(Word and item position data)
◇ ◇ ◇ ◇ ◇ ◇ ◇

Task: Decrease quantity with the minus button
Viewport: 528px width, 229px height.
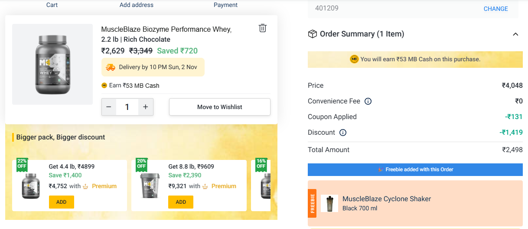Action: 109,107
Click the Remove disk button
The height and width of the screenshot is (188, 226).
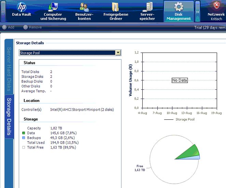click(32, 27)
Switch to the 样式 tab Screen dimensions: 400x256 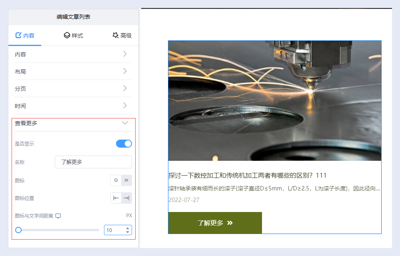pos(73,36)
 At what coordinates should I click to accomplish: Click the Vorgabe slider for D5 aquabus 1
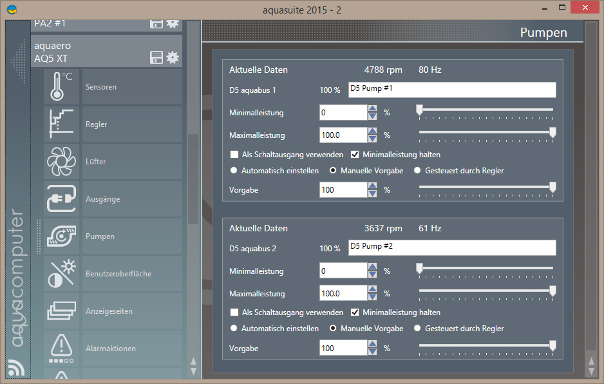click(486, 187)
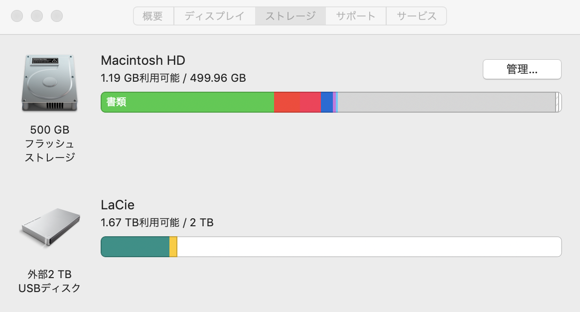Open the 概要 tab
Image resolution: width=580 pixels, height=312 pixels.
coord(153,16)
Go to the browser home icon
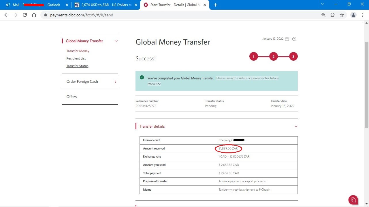This screenshot has width=369, height=207. coord(34,15)
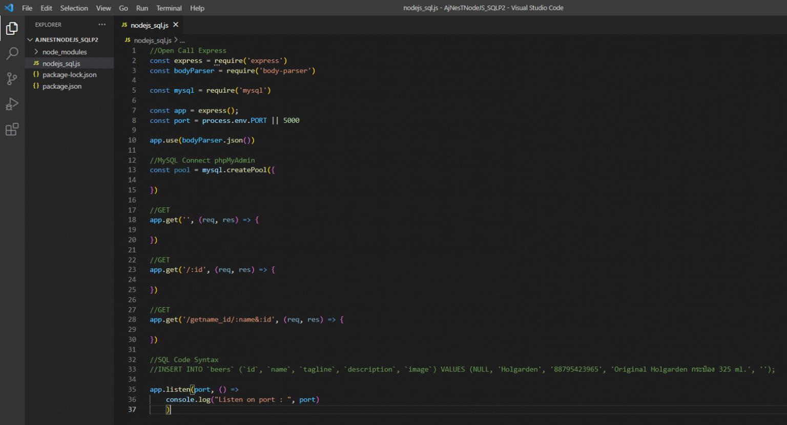This screenshot has height=425, width=787.
Task: Click nodejs_sql.js in the breadcrumb bar
Action: pos(152,40)
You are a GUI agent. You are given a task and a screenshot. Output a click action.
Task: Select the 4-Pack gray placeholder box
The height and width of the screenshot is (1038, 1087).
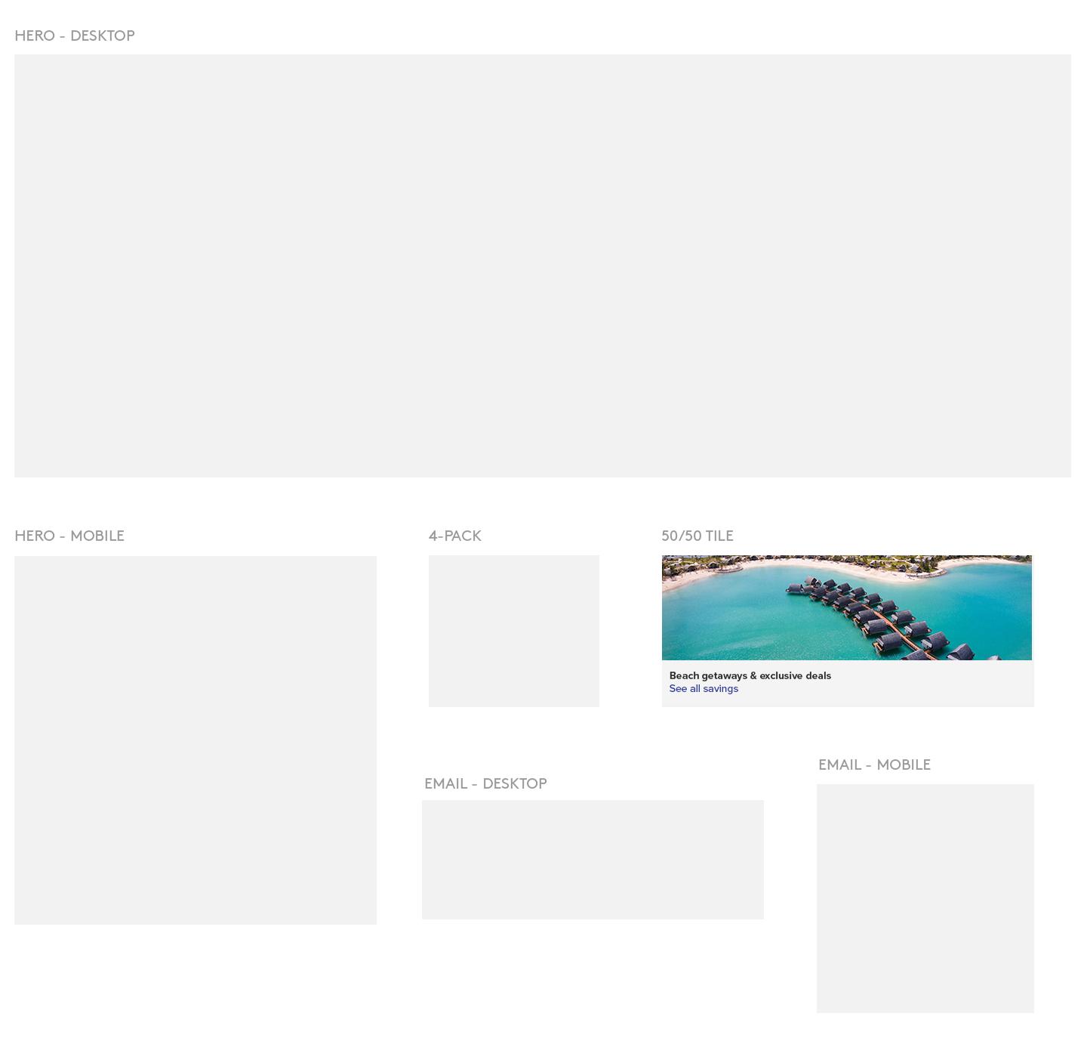pyautogui.click(x=513, y=632)
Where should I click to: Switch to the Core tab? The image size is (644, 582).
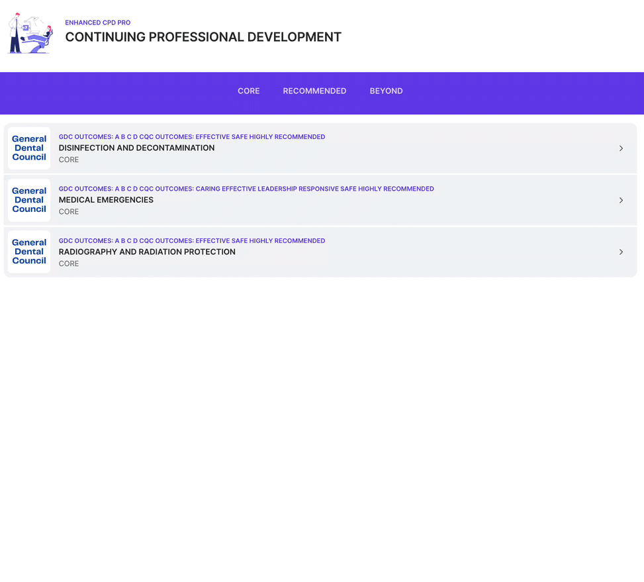pos(248,91)
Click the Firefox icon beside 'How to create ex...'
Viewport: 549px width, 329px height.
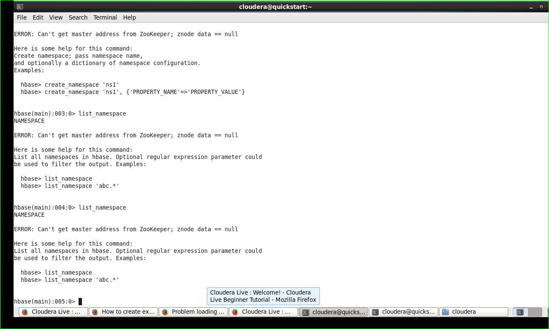click(x=95, y=312)
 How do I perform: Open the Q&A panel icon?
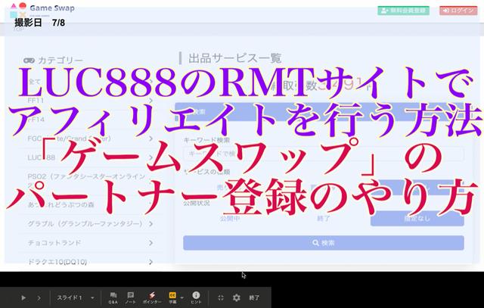tap(113, 297)
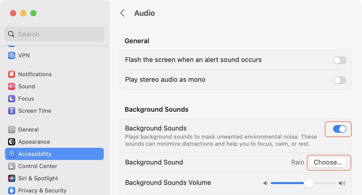Click the Focus moon icon
362x195 pixels.
click(x=12, y=99)
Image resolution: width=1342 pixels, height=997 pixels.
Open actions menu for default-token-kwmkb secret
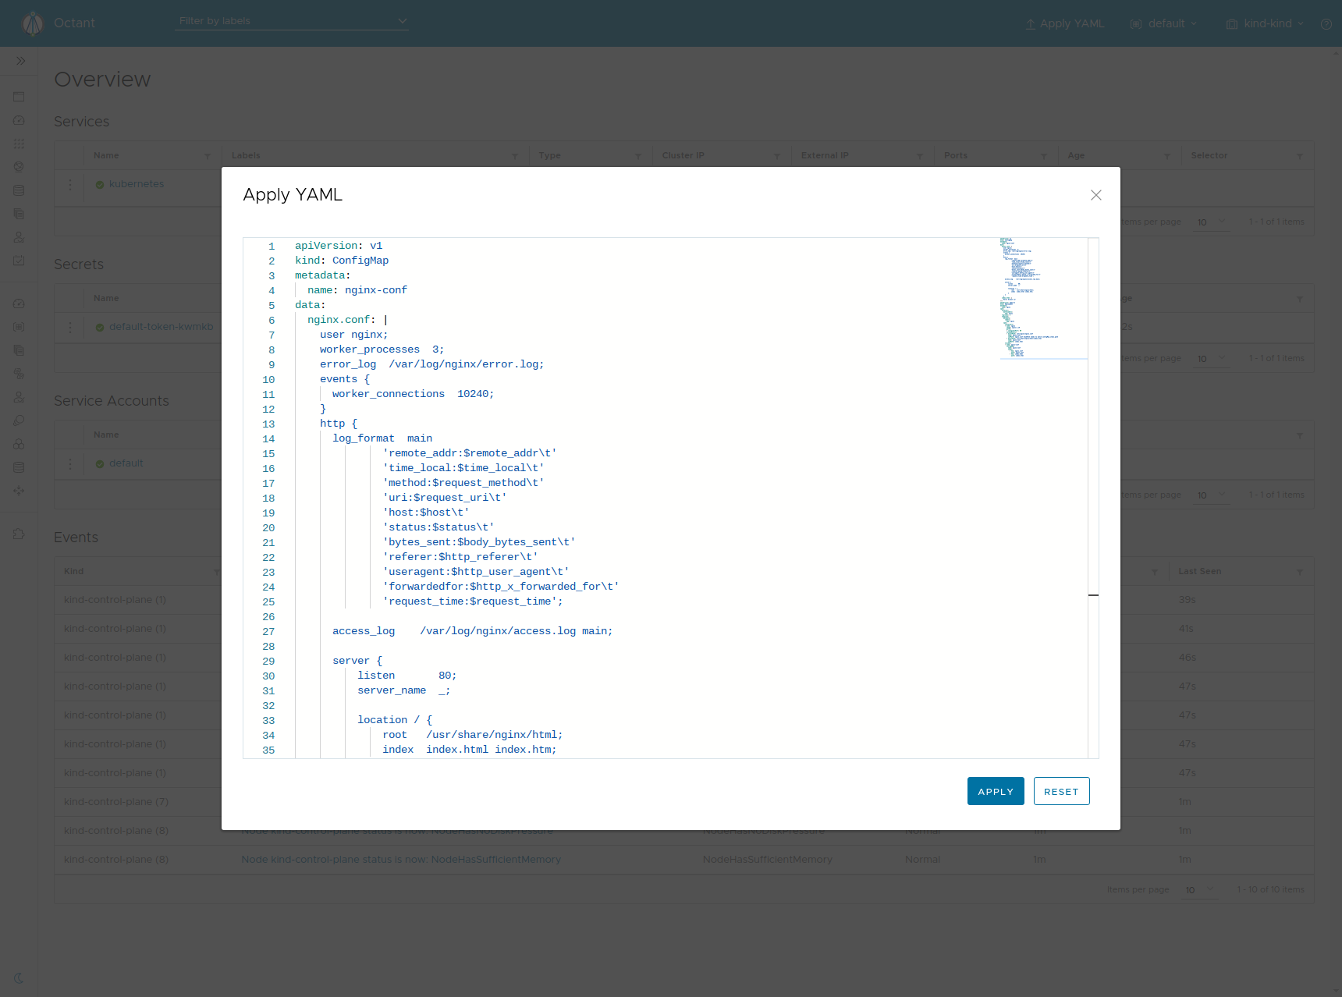click(70, 328)
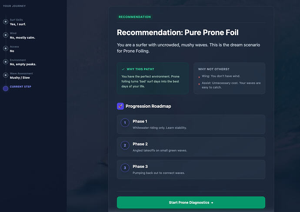Click the Phase 3 number circle
This screenshot has height=212, width=300.
[125, 168]
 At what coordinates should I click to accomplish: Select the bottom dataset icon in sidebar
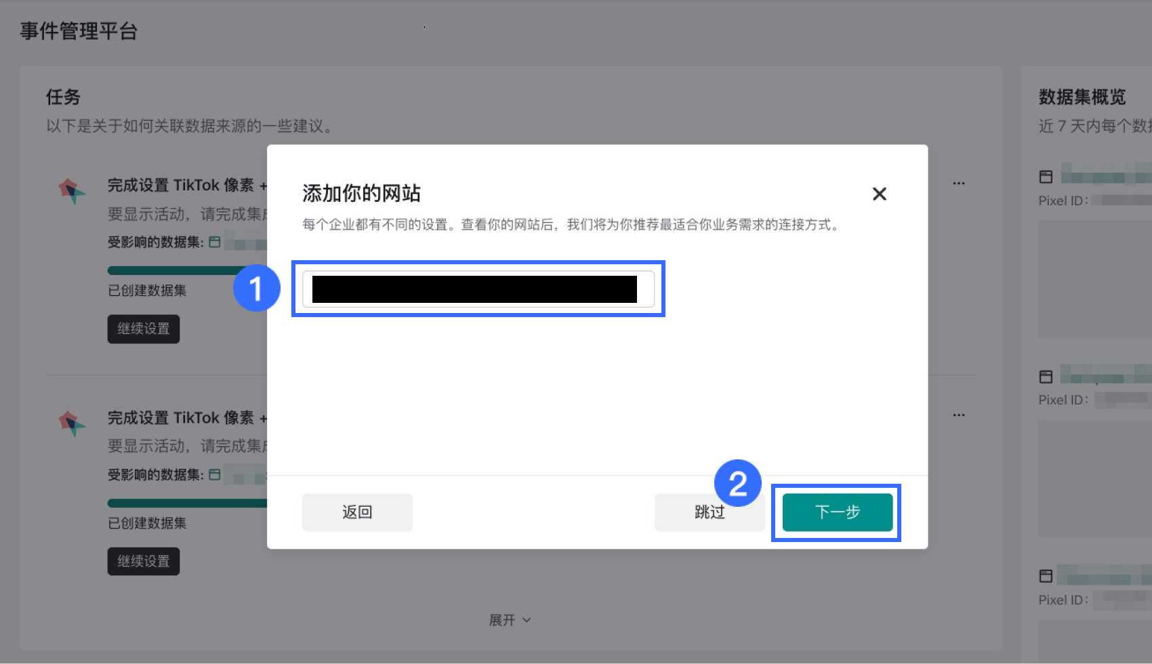click(1046, 575)
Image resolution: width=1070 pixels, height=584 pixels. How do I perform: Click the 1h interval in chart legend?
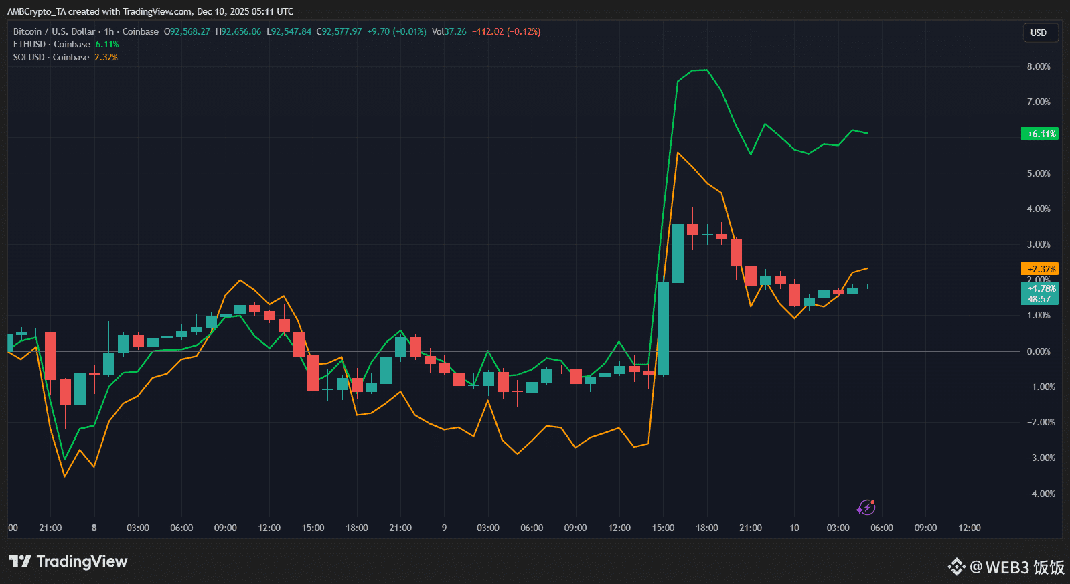click(x=109, y=31)
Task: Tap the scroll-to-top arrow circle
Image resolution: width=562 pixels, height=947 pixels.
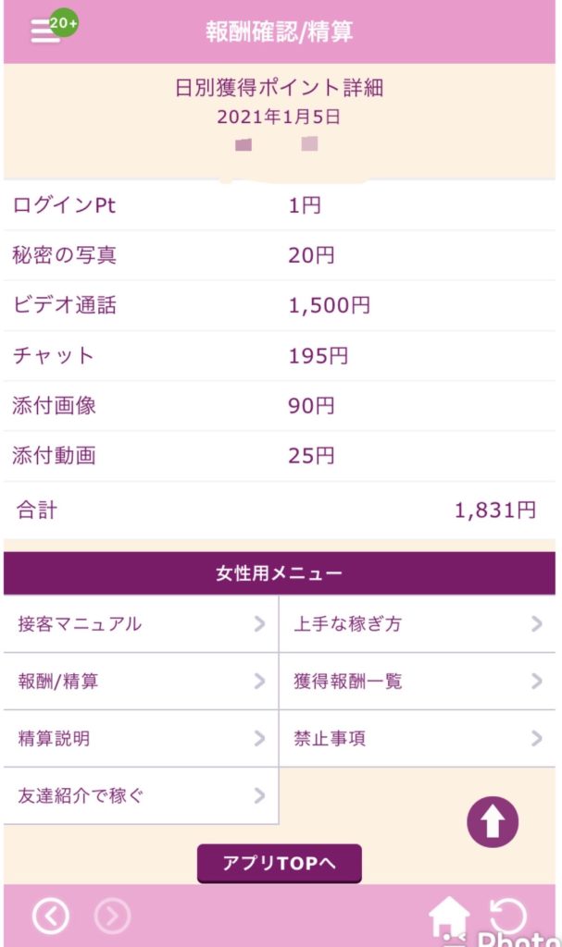Action: click(493, 822)
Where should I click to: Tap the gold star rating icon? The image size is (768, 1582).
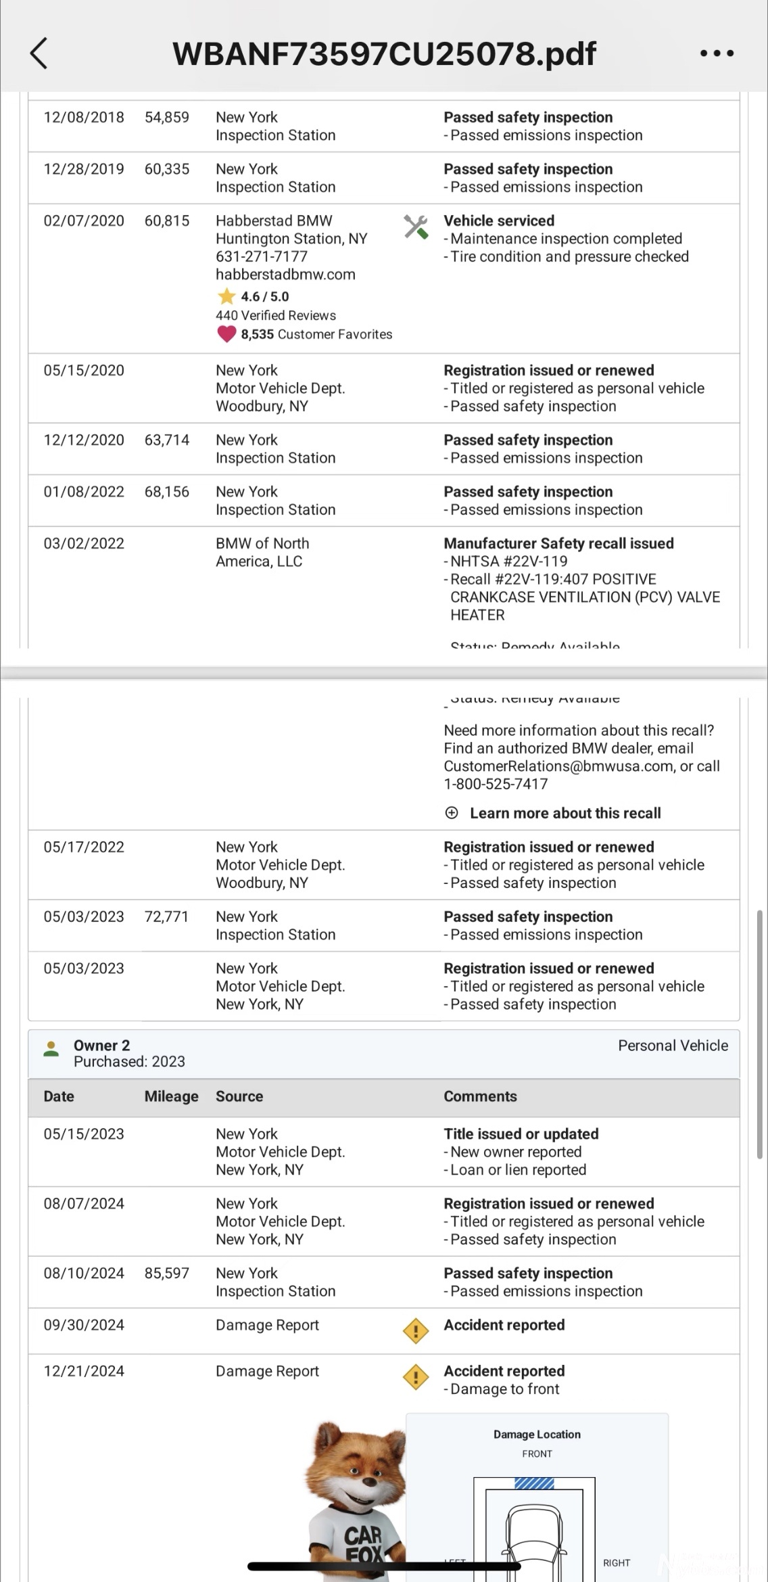coord(226,296)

◇ ◇ ◇ ◇ ◇ ◇ ◇

**EXERCISE OBJECTIVE**
Rewrite the rows starting with the line containing "At what coordinates should I click to accomplish: Click" and going on through the line containing "Action: pos(152,40)", with "slider" replaced by "toggle" and everything else left as it is. Leave the pictures out.

**COMPLETE RESPONSE**
 At what coordinates should I click to accomplish: Click the Vorgabe toggle for D5 aquabus 1
click(486, 187)
Open the 概要 tab
Image resolution: width=580 pixels, height=312 pixels.
coord(153,16)
Go to the browser home icon
This screenshot has width=369, height=207. coord(34,15)
This screenshot has height=425, width=787.
Task: Click nodejs_sql.js in the breadcrumb bar
Action: pos(152,40)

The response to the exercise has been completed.